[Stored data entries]
--*--
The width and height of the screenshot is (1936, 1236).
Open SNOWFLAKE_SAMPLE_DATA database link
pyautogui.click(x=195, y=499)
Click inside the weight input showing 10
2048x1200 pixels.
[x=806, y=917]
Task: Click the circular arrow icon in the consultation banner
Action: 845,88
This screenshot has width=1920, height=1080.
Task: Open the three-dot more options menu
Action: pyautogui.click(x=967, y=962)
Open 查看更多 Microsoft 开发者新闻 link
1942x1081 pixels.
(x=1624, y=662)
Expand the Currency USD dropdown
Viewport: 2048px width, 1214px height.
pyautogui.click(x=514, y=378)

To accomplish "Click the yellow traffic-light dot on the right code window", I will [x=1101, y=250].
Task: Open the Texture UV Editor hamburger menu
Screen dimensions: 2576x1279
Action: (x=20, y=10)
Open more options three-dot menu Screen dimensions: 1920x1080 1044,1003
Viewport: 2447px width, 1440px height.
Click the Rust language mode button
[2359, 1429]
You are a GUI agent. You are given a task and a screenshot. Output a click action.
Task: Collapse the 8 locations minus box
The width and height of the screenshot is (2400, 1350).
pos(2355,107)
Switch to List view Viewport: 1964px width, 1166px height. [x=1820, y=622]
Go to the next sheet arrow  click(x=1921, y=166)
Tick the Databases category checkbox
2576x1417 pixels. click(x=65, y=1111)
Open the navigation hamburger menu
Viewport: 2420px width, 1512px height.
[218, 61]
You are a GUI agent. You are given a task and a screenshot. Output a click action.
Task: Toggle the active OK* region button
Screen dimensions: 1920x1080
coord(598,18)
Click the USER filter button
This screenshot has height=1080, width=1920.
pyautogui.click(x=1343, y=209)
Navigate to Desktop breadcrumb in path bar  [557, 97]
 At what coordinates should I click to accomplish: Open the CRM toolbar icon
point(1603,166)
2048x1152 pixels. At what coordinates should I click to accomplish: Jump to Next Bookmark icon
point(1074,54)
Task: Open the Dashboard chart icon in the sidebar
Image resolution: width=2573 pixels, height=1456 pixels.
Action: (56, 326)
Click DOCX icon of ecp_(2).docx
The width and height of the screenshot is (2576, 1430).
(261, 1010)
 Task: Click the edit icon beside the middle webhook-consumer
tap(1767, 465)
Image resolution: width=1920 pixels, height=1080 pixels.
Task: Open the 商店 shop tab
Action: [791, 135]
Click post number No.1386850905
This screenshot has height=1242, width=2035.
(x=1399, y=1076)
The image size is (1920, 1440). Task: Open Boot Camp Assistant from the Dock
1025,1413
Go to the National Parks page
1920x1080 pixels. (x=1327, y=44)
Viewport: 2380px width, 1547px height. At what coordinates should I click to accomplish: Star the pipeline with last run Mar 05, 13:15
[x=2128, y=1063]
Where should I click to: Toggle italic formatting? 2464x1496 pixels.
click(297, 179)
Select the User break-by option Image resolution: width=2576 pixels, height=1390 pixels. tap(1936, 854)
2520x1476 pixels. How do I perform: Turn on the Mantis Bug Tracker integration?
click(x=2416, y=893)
--*--
> Aim of the task
The entries above must each be repeated exactly.

> Result of this task
The width and height of the screenshot is (1936, 1236).
Open SNOWFLAKE_SAMPLE_DATA database link
pyautogui.click(x=195, y=499)
Click inside the weight input showing 10
2048x1200 pixels.
[x=806, y=917]
Task: Click the circular arrow icon in the consultation banner
Action: 845,88
This screenshot has width=1920, height=1080.
Task: Open the three-dot more options menu
Action: pyautogui.click(x=967, y=962)
Open 查看更多 Microsoft 开发者新闻 link
1942x1081 pixels.
(x=1624, y=662)
Expand the Currency USD dropdown
Viewport: 2048px width, 1214px height.
pyautogui.click(x=514, y=378)

To accomplish "Click the yellow traffic-light dot on the right code window", I will [x=1101, y=250].
Task: Open the Texture UV Editor hamburger menu
Screen dimensions: 2576x1279
Action: (x=20, y=10)
Open more options three-dot menu Screen dimensions: 1920x1080 1044,1003
Viewport: 2447px width, 1440px height.
Click the Rust language mode button
[2359, 1429]
You are a GUI agent. You are given a task and a screenshot. Output a click action.
Task: Collapse the 8 locations minus box
The width and height of the screenshot is (2400, 1350).
pos(2355,107)
Switch to List view Viewport: 1964px width, 1166px height. [x=1820, y=622]
Go to the next sheet arrow  click(x=1921, y=166)
Tick the Databases category checkbox
2576x1417 pixels. click(x=65, y=1111)
Open the navigation hamburger menu
Viewport: 2420px width, 1512px height.
[218, 61]
You are a GUI agent. You are given a task and a screenshot. Output a click action.
Task: Toggle the active OK* region button
Screen dimensions: 1920x1080
coord(598,18)
Click the USER filter button
This screenshot has height=1080, width=1920.
pyautogui.click(x=1343, y=209)
Navigate to Desktop breadcrumb in path bar  [557, 97]
 At what coordinates should I click to accomplish: Open the CRM toolbar icon
point(1603,166)
2048x1152 pixels. At what coordinates should I click to accomplish: Jump to Next Bookmark icon
point(1074,54)
Task: Open the Dashboard chart icon in the sidebar
Image resolution: width=2573 pixels, height=1456 pixels.
Action: (56, 326)
Click DOCX icon of ecp_(2).docx
The width and height of the screenshot is (2576, 1430).
(261, 1010)
 Task: Click the edit icon beside the middle webhook-consumer
tap(1767, 465)
Image resolution: width=1920 pixels, height=1080 pixels.
Task: Open the 商店 shop tab
Action: [791, 135]
Click post number No.1386850905
This screenshot has height=1242, width=2035.
(x=1399, y=1076)
The image size is (1920, 1440). Task: Open Boot Camp Assistant from the Dock
1025,1413
Go to the National Parks page
1920x1080 pixels. (x=1327, y=44)
Viewport: 2380px width, 1547px height. At what coordinates should I click to accomplish: Star the pipeline with last run Mar 05, 13:15
[x=2128, y=1063]
Where should I click to: Toggle italic formatting? 2464x1496 pixels.
click(297, 179)
Select the User break-by option Image resolution: width=2576 pixels, height=1390 pixels. tap(1936, 854)
2520x1476 pixels. How do I perform: Turn on the Mantis Bug Tracker integration?
click(x=2416, y=893)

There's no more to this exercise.